By Michael O’Neill
The Canadian dollar tends to avoid a lot of drama in December, and this year should not be any different. In the past 10 years, and in the absence of global turmoil, the Canadian dollar managed to squeeze out gains in six of them. These are textbook year-end flows, driven not by domestic Canadian dynamics but by the global process of reducing USD exposure, rebalancing foreign equity portfolios, and unwinding hedges. In a normal year, this is what December looks like.
From 2020 onward, the chart shows USDCAD drifting lower into year-end as oil stabilized, risk appetite improved, and markets anticipated easier Fed policy. The exception was 2024, when the Canadian dollar lost about 2.5% with Trump’s looming presidency weighing on the currency. It is still early days, but the Canadian dollar is already grinding higher, and even the December 10 FOMC meeting is unlikely to derail the trend unless the Fed delivers a hawkish surprise.
Volatility is Depressed
It may be the season to be jolly, but USDCAD volatility indicators are feeling depressed. That’s because they are.
USDCAD volatility has slipped into one of its quietest phases in half a decade, and that sets the tone for the next month. The most recent GARCH (Generalized Autoregressive Conditional Heteroskedasticity) estimate sits at 3.84 percent, placing current conditions in the bottom 10% of the past five years and well below the historical average of 5.50 percent. In layman’s terms, it suggests traders do not expect any dramatic moves.
(Note: heteroskedasticity simply means that the error variance is not constant.)

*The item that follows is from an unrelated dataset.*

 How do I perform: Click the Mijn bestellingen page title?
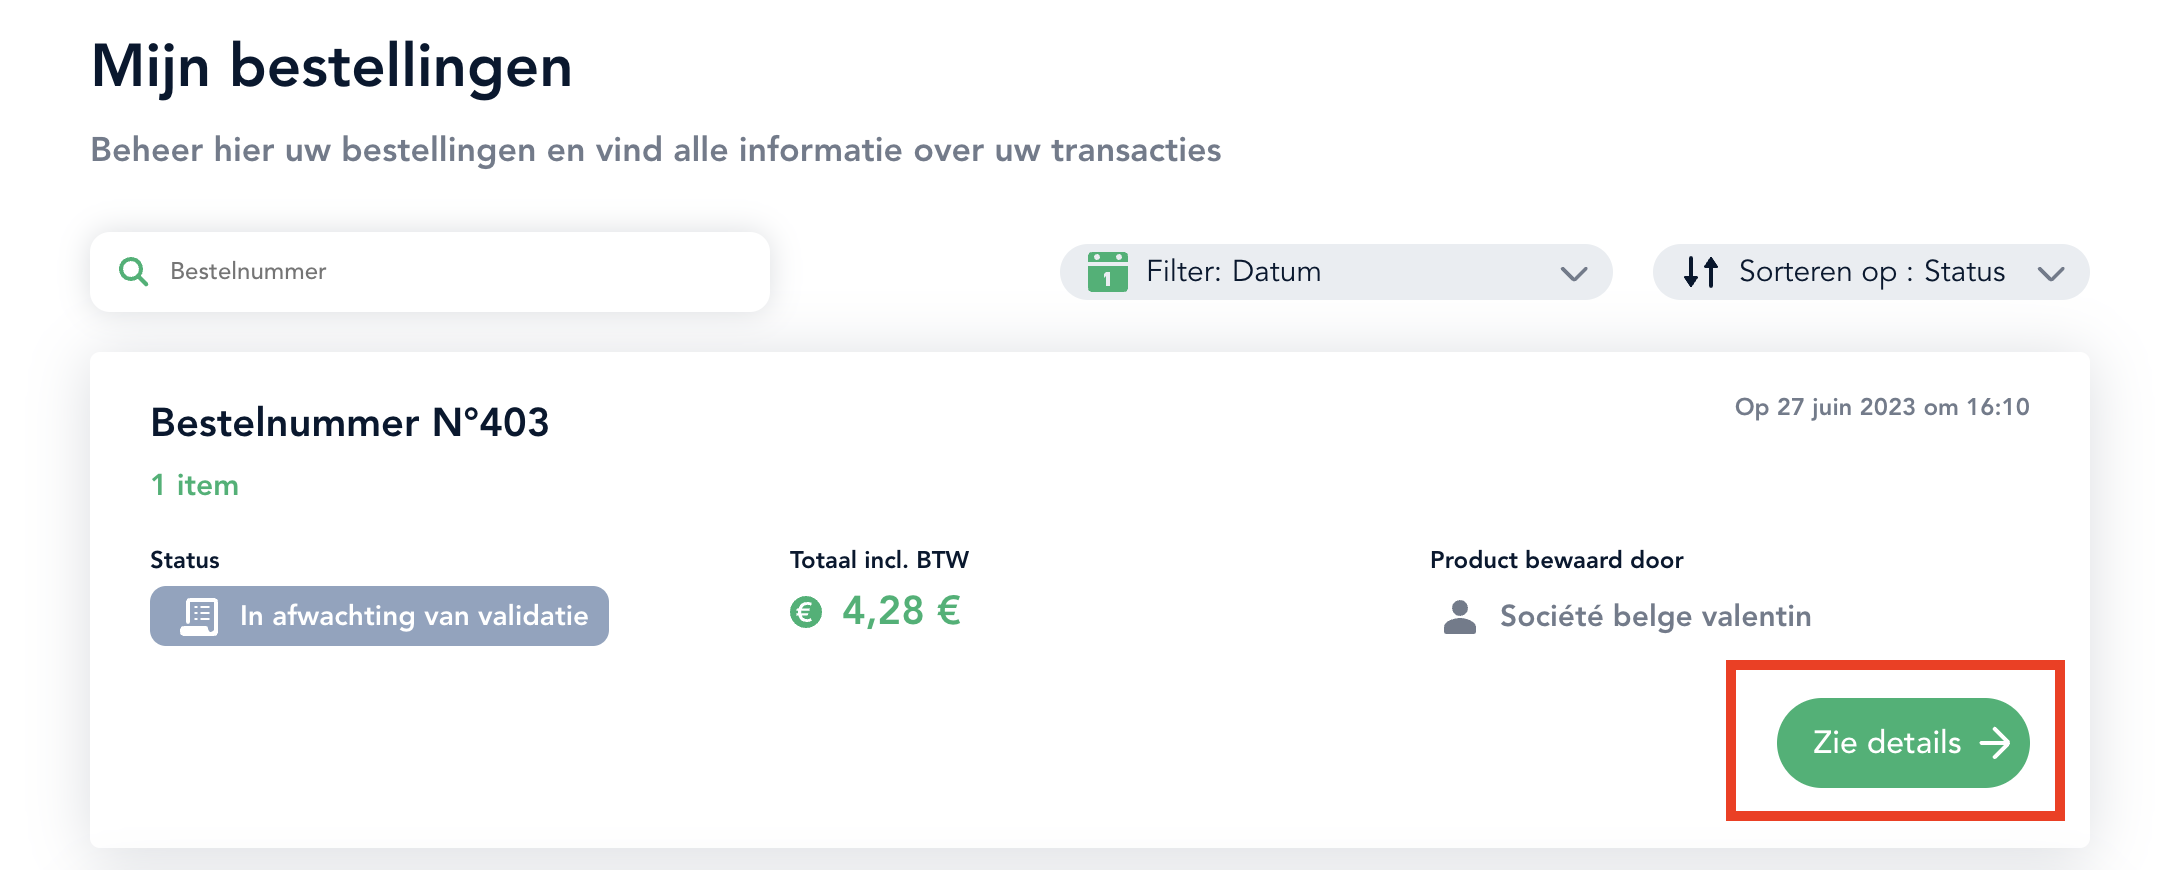[331, 67]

Chart: USDCAD GARCH Volatility Analysis

Source: VLAB.Stern.nyu.edu.
Fed Delivers Early Christmas Gift
The odds that the FOMC delivers a 25 bp rate cut next week are 90%, which is kind of like a kid peeking at Christmas presents before Santa arrives — it crushes the surprise. That doesn’t mean policymakers won’t channel the Grinch. The Committee is far from united. Four members have argued for rate cuts at this meeting, five others have suggested it is too soon, and Fed Chair Jerome Powell and two other colleagues aren’t giving any clues. The debate could get messy, but for the most part it will just be noise as markets fully expect that the 2026 version of the Fed will be marionettes whose strings are controlled by Trump. And Mr. Trump wants to slash rates.
Away in an Ottawa Manger
Bank of Canada Governor Tiff Macklem does not face the same animosity as his Fed counterpart, but his rate decision is not any easier. He has already signaled that policymakers are inclined to keep rates steady, reminding markets at the October 29 meeting that the central bank has pushed its policy tools as far as it reasonably can. Further economic stimulus needs to come from the federal government.

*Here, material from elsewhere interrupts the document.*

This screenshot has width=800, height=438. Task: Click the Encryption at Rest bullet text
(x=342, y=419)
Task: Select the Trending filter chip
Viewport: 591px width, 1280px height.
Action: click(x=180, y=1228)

His outlook appeared reinforced last week following Canada’s robust 2.6% gain in Q3 GDP. The reinforcement evaporated quickly thanks to sickly, frail details. Q2 growth was revised lower, export performance was flat, and there was continued softness in business investment. Those details have many forecasters assuming that Q4 growth could stall out. That should trigger a rate cut, but the BoC is likely to remain on the sidelines and await more data.
Hark! The OECD Angels Sing
The brain trust at the Organization for Economic Cooperation and Development are singing Canada’s praises, although off-key and quietly. They are looking for the domestic economy to rebound, albeit very weakly, as long as inflation remains soft.
The OECD claims that Canada is in a “rebuilding phase,” following the tariff shock that clobbered exports and business investment earlier in 2025, left GDP in the red, and put business and consumer confidence on life support. Even with inflation sitting around 2%, nobody felt particularly cheerful, and the jobless rate climbed to 6.9% by October.
The OECD expects GDP growth to grind up to 1.3% next year and 1.7% in 2027, boosted by a rebound in exports and a pickup in business investment. Consumers are expected to start spending while cheaper borrowing gives the housing market a lift. Inflation should stay close to target, with core drifting lower as wage pressures cool.
But that only happens without fresh trade drama from the US. The Canada-US-Mexico Agreement (CUSMA) is up for renewal next year, and President Trump will ensure the process is as smooth as tree bark.
December may fade quietly into the new year but things will get Loonie if there are FOMC fireworks.